L'IA s'immisce de plus en plus dans notre quotidien. Si elle effectue progressivement des tâches humaines, elle tend parfois à largement les surpasser, notamment en réalisant des choses qui semblaient impossibles. Une équipe de chercheurs s'est intéressée aux interactions avec des "fantômes génératifs", ces IA qui discutent comme si elles étaient des personnes décédées. Ils ont partagé leurs résultats d'étude, aussi surprenants que très sérieux.
Des volontaires, 16 personnes âgées de 22 à 50 ans, se sont ainsi connectées à Zoom et ont échangé avec des représentations générées par l'IA de leurs proches disparus. En amont, des informations avaient été recueillies auprès d'eux sur le défunt concerné, notamment la personnalité, la relation et le style de communication de ce dernier. Ces dernières ont été intégrées dans un modèle de langage à grande échelle pour construire le fantôme. Ils ont alors discuté avec deux versions du fantôme pendant 20 minutes à chaque fois, l'un s'exprimant à la première personne, l'autre à la troisième.

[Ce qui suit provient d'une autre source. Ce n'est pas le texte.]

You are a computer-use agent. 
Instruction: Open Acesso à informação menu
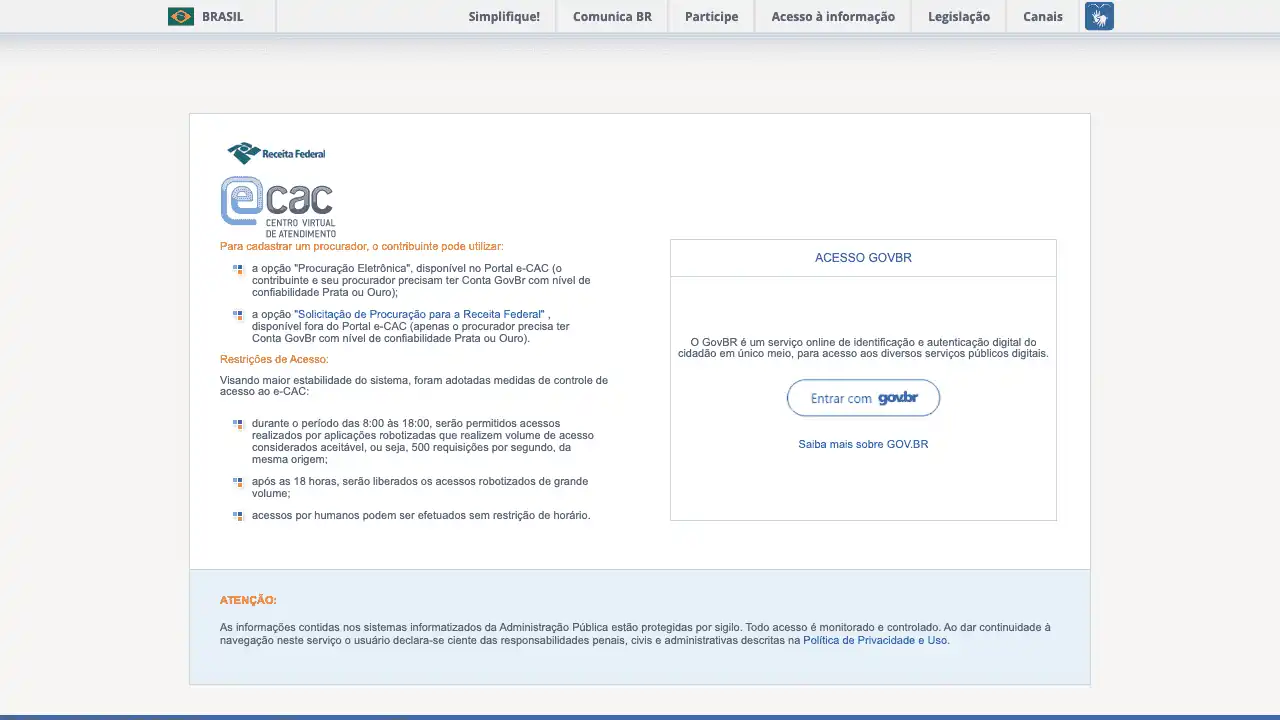833,16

Parents, grands-parents, frères et sœurs, amis disparus... Les chercheurs ont examiné leur réaction et leur retour d'expérience. Pour certains, les émotions ont été très fortes. "Je la vois. Je la sens", a déclaré une jeune femme de 32 ans, alors qu'une conversation par SMS avec sa grand-mère décédée il y a cinq ans était simulée. "J'ai enfin l'impression d'avoir trouvé la paix intérieure dont j'avais besoin", a-t-elle même ajouté. Certains se sont tellement pris au jeu qu'ils souhaitent réitérer l'expérience : "C'était tellement intense. J'aimerais que tu reviennes me voir", a écrit une femme de 50 ans au "fantôme" de son conjoint.
Les scientifiques ont fait plusieurs observations intéressantes. Les participants préféraient les fantômes s'exprimant à la première personne, donnant davantage l'impression d'une "résurrection", que celle d'un simple représentant. Ils souhaitaient que ce soit assez réaliste et naturel. Si les participants ont fermé les yeux sur certaines inexactitudes, ils étaient dubitatifs quand le fantôme partait trop loin, par exemple en utilisant des termes affectueux inappropriés. Ils accordaient ainsi plus d'importance à la justesse affective que factuelle : ils appréciaient davantage quand le ton, les habitudes de langage et le rythme correspondaient à celui du défunt, quitte à ce que le contenu ne soit pas très exact.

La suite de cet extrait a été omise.